Saved entries:

=======

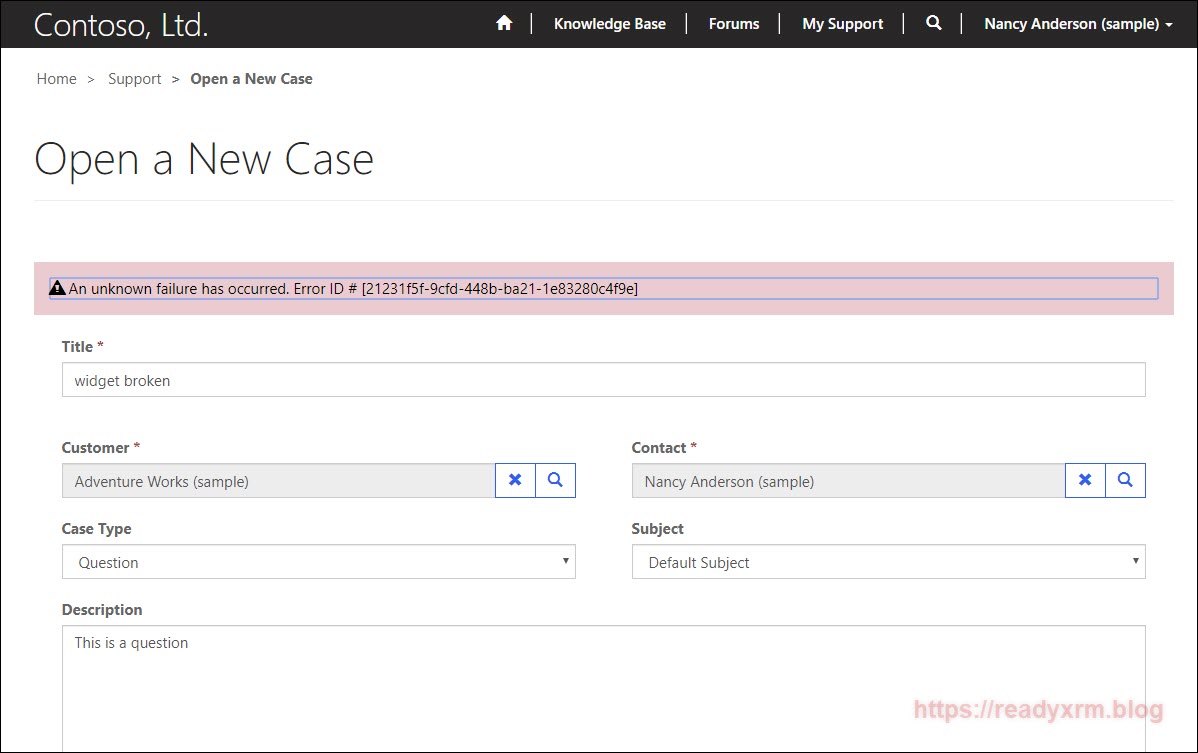1198x753 pixels.
Task: Open the search magnifier in navbar
Action: point(933,23)
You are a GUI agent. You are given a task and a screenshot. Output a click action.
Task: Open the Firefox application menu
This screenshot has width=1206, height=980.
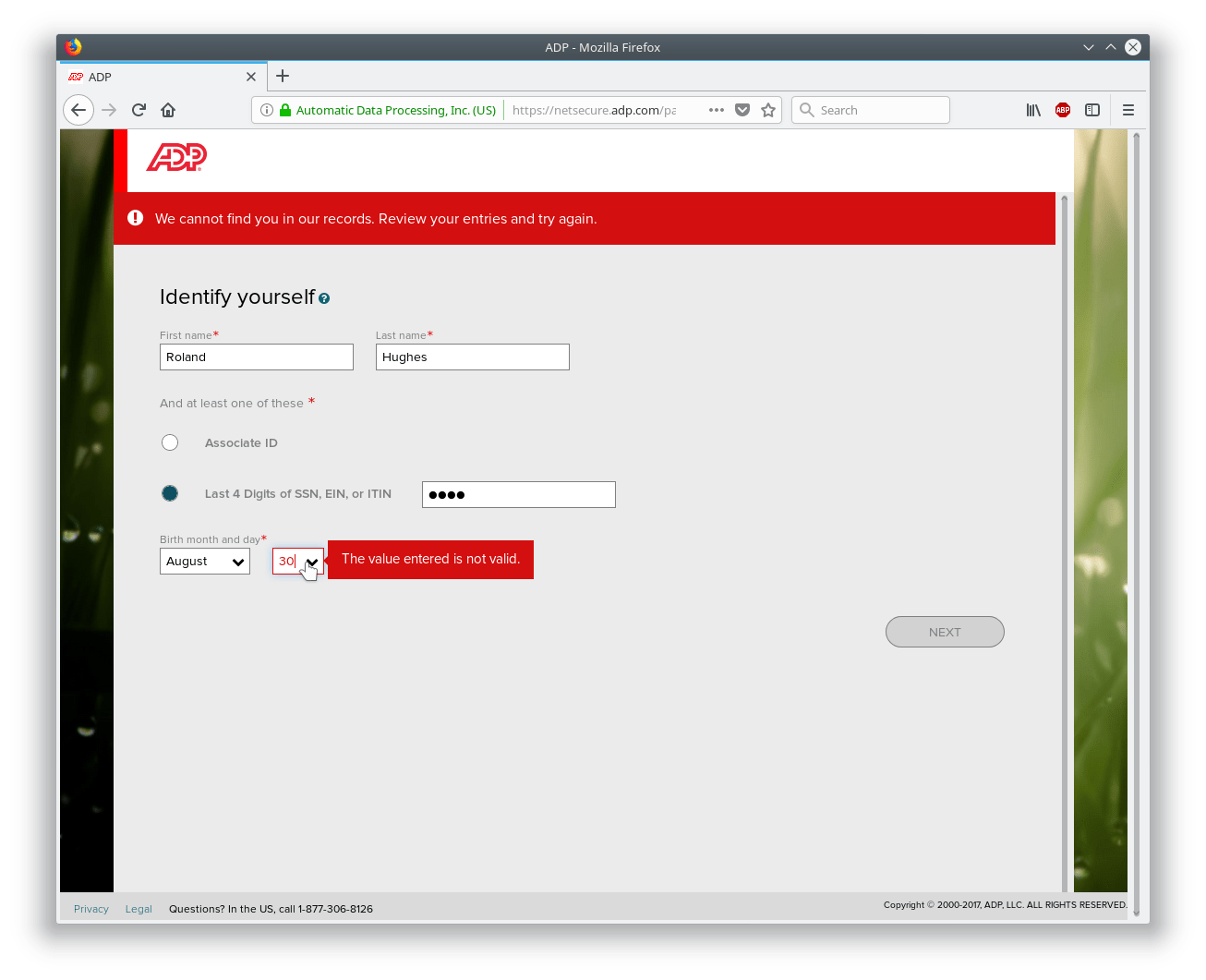1128,109
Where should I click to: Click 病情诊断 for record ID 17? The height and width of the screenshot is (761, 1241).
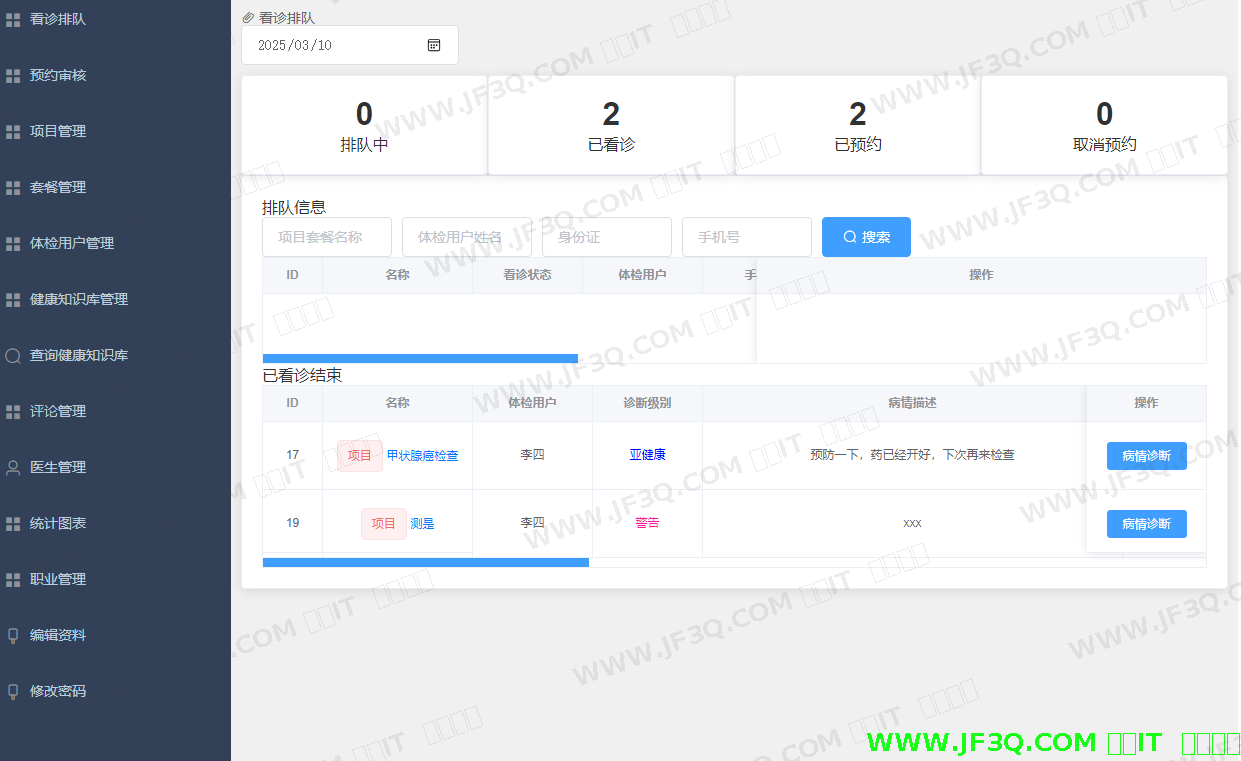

=======

- [About this exercise] Search the entries for the string "click" and collect each line that has it.

- [Problem solution]
You are a GUI agent. You are given a task and a screenshot. Output a click action.
Where should I click to: Click 病情诊断 for record ID 17? The height and width of the screenshot is (761, 1241).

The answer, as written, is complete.